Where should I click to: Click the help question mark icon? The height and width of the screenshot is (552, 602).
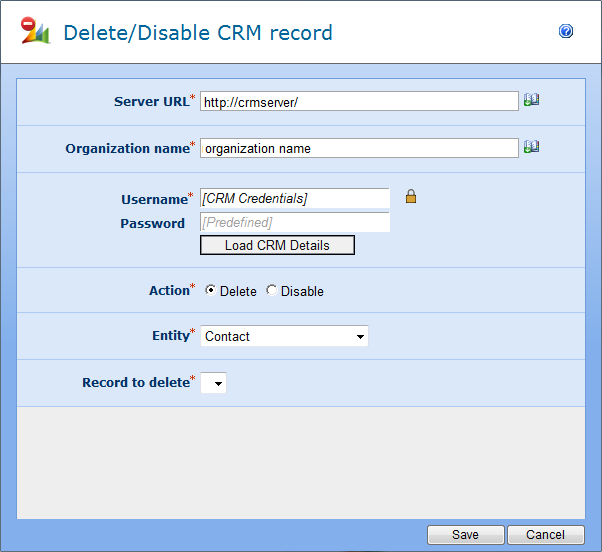(566, 32)
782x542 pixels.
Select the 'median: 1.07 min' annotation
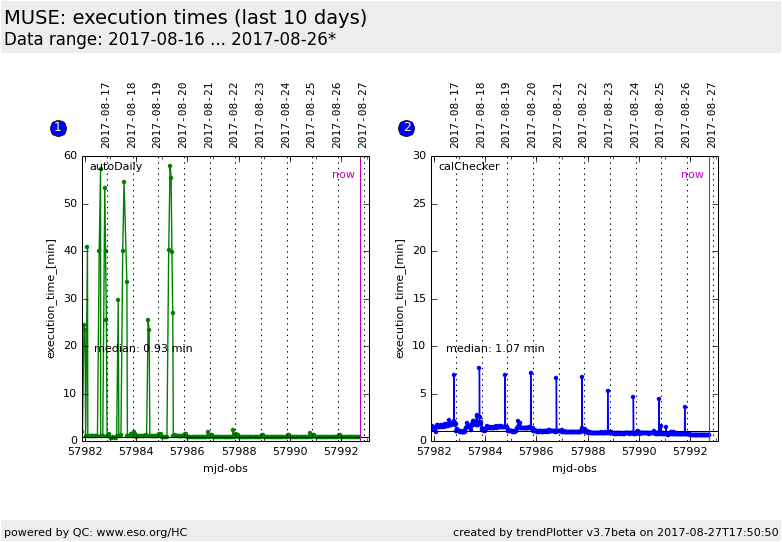pos(495,349)
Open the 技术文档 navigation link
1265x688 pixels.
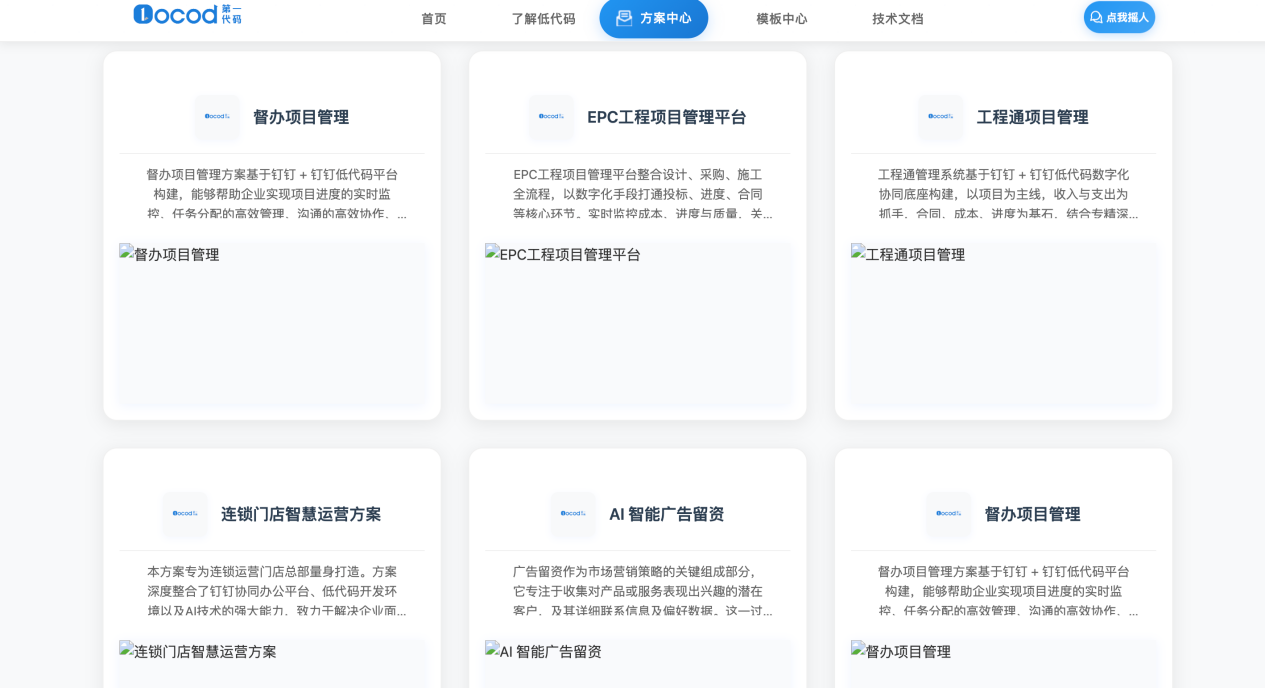click(x=897, y=18)
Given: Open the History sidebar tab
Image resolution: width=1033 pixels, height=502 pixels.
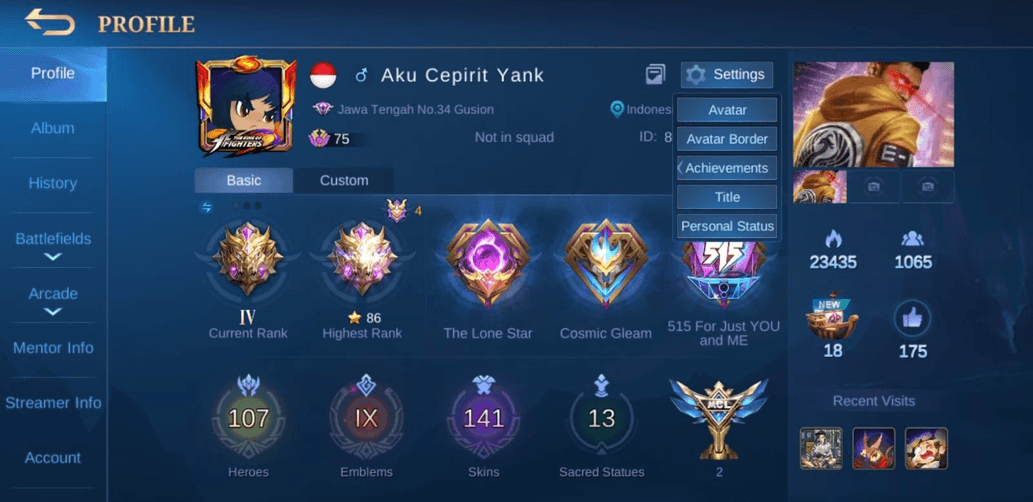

• • •

Your task: Give back every record exactly, dropping its pictures.

Solution to the problem:
Where should I click to: Click the help question mark icon? The height and width of the screenshot is (552, 602).
(566, 32)
782x542 pixels.
Select the 'median: 1.07 min' annotation
pos(495,349)
Open the 技术文档 navigation link
1265x688 pixels.
click(x=897, y=18)
Given: Open the History sidebar tab
Image resolution: width=1033 pixels, height=502 pixels.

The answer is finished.